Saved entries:
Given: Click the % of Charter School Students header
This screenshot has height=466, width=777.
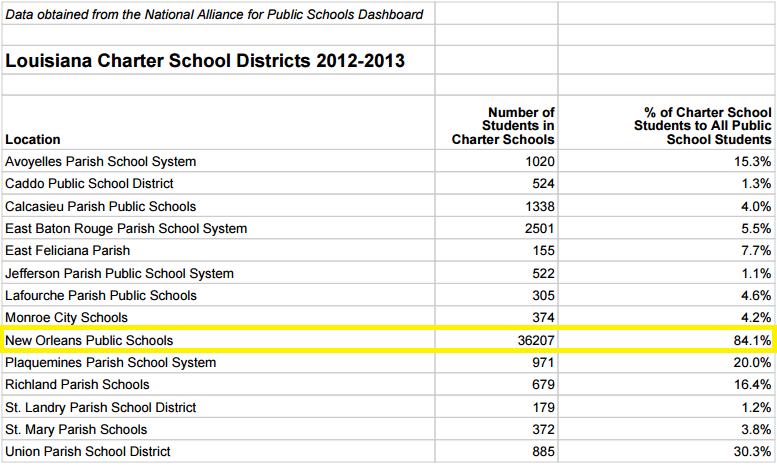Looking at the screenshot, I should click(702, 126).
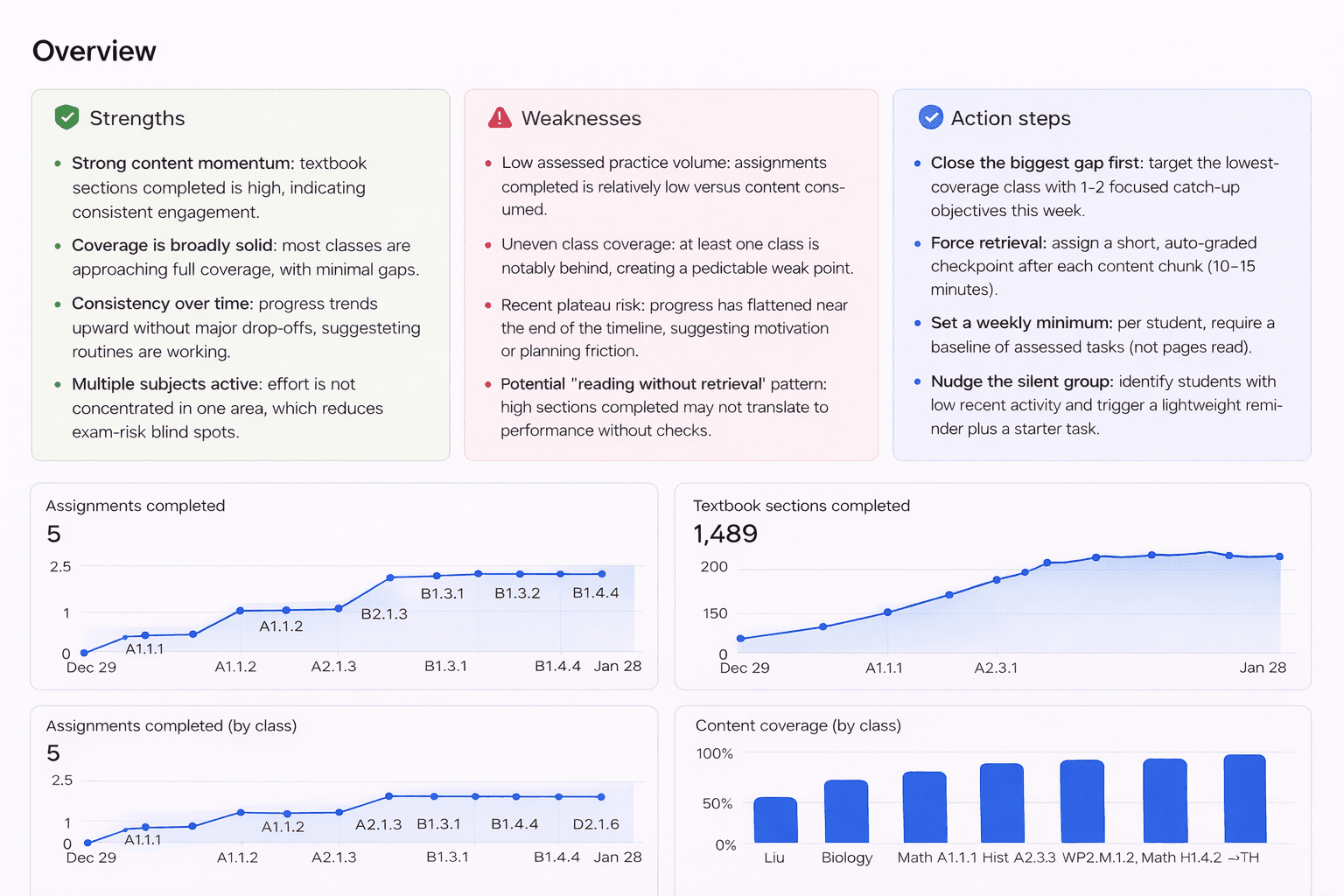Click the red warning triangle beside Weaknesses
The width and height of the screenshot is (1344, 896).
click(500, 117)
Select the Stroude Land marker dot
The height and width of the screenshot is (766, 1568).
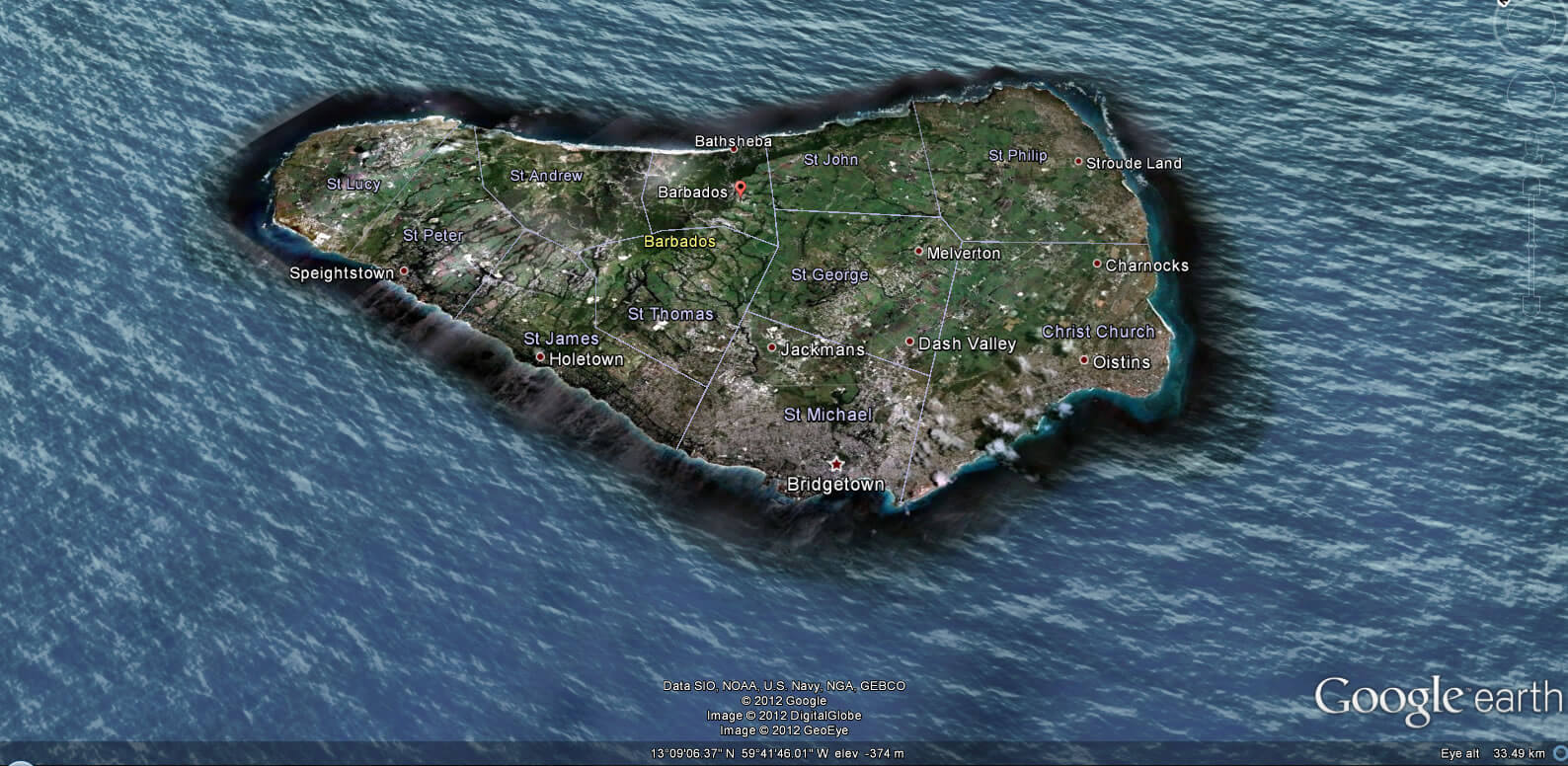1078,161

(Problem requirements): Repeat word for word, and nothing more, the lines between the line containing "Select the Stroude Land marker dot" and the last line of the records above, inclusive, without pictures.

(Written answer):
Select the Stroude Land marker dot
The height and width of the screenshot is (766, 1568).
1078,161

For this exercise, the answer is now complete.